VideoHelp Forum

Try DVDFab and copy Ultra HD Blu-rays and DVDs! Or rip iTunes movies and music! Download free trial !
+ Reply to Thread
Results 1 to 8 of 8
Thread
  1. I'm sharing some directX pixel shader (.hlsl) control code I've written recently: https://github.com/butterw/bShaders
    They are tested in mpc-hc on intel gpu (integrated graphics) and should be easy to use and modify.

    In Mpc-hc, you need to install them in the Shaders subfolder (you need write permission on the source folder to be able to modify them).
    Modifying the source file is necessary to change parameter values (auto-compilation triggers automatically after saving). For this, it's best to use a text editor with C syntaxic coloring option like Notepad++. You can create multiple versions of the same shader based on your prefered parameter values/use cases and switch between them as required.
    With Mpc-hc, you can save Shader Presets (a pre/post resize Shader chain), that you can access directly by Right Click>Shaders.
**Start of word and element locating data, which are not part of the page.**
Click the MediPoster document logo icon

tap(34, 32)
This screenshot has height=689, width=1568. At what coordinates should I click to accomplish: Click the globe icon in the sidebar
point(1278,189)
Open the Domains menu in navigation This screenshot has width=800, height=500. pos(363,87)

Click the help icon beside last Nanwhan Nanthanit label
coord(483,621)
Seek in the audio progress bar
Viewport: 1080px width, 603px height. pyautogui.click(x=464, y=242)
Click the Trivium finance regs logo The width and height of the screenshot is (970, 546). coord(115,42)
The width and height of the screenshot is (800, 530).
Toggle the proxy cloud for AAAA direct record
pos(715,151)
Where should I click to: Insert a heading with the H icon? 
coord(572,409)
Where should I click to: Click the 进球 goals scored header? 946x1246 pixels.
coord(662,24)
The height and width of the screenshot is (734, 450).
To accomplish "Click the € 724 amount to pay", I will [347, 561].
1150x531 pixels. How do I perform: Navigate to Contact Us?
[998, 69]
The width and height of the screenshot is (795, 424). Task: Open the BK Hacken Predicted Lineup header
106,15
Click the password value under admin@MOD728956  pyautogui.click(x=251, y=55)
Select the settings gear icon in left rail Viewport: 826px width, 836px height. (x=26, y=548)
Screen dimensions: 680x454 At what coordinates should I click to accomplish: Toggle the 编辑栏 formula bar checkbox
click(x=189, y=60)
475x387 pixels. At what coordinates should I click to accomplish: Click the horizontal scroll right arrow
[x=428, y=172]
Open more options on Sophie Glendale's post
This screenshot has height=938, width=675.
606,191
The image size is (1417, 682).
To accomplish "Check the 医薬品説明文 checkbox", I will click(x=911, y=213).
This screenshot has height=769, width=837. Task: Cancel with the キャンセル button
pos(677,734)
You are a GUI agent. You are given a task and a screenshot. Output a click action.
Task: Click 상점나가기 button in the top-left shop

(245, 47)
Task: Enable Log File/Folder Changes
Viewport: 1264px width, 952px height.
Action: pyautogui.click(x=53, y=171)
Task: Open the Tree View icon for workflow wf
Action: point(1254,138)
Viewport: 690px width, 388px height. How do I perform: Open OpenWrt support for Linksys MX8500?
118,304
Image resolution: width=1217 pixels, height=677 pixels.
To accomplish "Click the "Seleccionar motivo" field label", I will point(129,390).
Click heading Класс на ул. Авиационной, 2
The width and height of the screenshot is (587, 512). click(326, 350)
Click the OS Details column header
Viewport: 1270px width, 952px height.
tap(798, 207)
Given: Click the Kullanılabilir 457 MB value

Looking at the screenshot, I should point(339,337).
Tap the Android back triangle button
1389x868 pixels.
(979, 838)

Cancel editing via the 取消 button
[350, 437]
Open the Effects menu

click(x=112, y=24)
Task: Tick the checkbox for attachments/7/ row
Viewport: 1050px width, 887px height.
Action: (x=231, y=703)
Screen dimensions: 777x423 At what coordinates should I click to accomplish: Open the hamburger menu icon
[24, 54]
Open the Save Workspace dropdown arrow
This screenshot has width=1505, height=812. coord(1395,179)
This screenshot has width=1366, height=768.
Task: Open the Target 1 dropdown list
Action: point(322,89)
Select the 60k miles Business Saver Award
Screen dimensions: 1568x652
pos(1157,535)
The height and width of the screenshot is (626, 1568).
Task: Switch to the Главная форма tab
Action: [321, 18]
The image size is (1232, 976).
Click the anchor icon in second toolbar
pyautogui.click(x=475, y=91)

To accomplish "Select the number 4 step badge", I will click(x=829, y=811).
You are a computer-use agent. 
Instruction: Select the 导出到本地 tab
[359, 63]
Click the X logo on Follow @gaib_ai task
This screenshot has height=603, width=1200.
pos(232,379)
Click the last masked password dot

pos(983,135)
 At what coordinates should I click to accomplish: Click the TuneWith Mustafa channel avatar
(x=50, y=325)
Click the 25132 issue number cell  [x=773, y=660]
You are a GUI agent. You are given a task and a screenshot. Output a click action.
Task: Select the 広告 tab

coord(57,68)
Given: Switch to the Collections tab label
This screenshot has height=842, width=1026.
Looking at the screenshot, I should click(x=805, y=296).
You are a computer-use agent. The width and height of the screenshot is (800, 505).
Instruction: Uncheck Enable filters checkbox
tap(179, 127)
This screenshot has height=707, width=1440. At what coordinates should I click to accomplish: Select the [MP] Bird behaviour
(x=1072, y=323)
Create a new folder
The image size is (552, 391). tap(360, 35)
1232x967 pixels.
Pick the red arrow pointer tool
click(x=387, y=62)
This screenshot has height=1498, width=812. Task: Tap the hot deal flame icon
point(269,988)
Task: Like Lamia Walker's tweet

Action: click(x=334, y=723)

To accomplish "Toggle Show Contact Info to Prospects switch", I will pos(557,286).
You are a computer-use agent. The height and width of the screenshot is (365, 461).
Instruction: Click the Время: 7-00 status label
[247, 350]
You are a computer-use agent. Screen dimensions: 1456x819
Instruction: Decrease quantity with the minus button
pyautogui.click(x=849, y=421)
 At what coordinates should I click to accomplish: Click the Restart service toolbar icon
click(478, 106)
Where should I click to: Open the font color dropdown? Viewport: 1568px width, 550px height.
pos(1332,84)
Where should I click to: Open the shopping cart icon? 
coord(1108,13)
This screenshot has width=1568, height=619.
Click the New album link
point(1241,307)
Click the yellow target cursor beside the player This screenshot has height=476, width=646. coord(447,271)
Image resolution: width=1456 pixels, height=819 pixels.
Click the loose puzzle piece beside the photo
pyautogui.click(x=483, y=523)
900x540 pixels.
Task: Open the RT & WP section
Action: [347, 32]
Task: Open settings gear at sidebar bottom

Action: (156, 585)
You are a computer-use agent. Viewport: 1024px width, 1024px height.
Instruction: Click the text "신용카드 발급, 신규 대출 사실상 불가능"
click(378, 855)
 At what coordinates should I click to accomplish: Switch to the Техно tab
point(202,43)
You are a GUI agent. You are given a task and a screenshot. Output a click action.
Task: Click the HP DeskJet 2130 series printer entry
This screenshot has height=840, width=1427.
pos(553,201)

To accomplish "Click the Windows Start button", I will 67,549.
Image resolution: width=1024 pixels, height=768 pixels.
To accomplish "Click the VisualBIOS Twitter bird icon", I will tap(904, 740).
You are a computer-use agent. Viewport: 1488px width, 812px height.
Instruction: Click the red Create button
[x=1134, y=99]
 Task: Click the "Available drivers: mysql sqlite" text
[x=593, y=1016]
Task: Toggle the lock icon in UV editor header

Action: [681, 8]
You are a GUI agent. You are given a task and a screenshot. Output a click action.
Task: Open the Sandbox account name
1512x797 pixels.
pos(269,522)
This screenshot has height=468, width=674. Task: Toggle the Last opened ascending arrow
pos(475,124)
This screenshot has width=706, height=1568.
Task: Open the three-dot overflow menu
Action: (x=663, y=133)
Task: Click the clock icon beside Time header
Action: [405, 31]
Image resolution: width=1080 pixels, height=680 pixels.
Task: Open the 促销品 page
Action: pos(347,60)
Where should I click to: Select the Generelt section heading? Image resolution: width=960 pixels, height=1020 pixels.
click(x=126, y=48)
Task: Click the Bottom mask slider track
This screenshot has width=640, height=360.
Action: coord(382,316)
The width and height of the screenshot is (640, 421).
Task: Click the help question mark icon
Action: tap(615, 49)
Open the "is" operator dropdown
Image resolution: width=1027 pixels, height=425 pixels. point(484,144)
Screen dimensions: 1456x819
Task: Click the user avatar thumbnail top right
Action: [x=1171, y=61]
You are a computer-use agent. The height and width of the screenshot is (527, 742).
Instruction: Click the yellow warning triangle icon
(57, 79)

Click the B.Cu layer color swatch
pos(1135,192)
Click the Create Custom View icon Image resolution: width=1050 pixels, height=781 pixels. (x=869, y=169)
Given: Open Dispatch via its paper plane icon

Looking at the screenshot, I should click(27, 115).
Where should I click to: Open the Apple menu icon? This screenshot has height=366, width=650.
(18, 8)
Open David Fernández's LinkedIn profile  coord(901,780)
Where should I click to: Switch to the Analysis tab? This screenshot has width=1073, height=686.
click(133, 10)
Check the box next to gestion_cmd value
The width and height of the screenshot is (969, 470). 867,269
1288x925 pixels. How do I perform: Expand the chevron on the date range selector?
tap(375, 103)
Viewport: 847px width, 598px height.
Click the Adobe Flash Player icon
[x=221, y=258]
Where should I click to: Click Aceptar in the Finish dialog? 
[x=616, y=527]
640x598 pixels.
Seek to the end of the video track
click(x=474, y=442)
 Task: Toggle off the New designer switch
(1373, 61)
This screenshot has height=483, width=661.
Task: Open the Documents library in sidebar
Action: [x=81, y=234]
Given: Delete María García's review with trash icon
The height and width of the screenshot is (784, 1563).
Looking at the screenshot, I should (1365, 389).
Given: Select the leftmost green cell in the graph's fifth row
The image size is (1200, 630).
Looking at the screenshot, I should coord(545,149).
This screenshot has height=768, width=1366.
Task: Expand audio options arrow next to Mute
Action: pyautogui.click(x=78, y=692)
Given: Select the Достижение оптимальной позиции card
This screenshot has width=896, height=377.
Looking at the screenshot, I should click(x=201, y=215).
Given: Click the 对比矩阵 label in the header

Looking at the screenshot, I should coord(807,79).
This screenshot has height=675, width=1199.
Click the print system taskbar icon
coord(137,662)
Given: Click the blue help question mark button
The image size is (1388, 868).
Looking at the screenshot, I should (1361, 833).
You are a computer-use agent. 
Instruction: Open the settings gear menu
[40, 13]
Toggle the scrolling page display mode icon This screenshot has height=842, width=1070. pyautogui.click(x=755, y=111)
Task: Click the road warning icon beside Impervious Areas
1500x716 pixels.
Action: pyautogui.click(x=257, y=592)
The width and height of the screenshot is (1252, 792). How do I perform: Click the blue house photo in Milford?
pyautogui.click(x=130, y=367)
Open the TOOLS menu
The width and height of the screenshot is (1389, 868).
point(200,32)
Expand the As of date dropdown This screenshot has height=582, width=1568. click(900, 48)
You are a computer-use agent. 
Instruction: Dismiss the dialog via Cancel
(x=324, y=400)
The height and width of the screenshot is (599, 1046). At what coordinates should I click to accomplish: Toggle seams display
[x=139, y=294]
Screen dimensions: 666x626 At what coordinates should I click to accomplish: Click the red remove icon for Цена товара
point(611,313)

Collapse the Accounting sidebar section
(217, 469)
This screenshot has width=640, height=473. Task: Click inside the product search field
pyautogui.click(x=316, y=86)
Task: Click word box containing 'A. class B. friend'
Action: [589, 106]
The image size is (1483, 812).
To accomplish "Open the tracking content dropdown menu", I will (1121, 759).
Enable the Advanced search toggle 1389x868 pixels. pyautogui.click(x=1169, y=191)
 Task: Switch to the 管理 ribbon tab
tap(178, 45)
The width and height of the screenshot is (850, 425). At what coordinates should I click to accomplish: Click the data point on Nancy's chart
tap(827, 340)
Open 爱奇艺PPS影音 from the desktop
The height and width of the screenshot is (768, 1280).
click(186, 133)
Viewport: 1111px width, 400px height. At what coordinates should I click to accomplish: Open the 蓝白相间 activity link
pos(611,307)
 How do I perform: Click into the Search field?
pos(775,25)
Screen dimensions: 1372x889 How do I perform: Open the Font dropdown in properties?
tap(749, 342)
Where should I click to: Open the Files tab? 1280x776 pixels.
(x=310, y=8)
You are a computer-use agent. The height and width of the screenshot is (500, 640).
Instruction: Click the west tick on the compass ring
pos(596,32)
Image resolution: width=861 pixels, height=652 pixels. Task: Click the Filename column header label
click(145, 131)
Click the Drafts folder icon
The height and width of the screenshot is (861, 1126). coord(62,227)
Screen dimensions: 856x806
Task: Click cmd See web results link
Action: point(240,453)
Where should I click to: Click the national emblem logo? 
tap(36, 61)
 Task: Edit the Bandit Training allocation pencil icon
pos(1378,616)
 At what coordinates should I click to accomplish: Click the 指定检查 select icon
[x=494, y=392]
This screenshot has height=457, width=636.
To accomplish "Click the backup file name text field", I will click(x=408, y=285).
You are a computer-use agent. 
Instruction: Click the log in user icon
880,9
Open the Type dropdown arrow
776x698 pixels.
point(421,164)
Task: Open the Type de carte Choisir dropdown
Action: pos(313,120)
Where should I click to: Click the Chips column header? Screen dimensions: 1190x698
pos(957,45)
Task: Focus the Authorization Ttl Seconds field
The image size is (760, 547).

Once set, shaders stay active until you disable them, so creating an empty "Disable" Shader Profile is useful.

    So Far:
    - barMask (Custom Mask, Aspect Ratio Mask, + Shift) v1.2:
    no programming required: select mode and adjust parameters in #define

    - MaskCrop: custom mask (Top, Bottom, Left, Right) the sides of the screen and recenter image, you could use this to mask a logo at the bottom of the screen for instance (mpc-hc doesn't have a built-in crop feature).
    - MaskBox: a rectangular masking box.
    - RatioLetterbox: View a custom Aspect Ratio. Simulate a 21/9 display on a standard monitor.
    - OffsetPillarbox: view video as a vertical aspect ratio on a standard landscape monitor with borders on the side (ex: 9/16, 1/1, etc.). You can offset the window to compensate for a non-centered video.
    - Image Shift.
    The borders are image zones, which means you can apply any effect on them (not just colored borders).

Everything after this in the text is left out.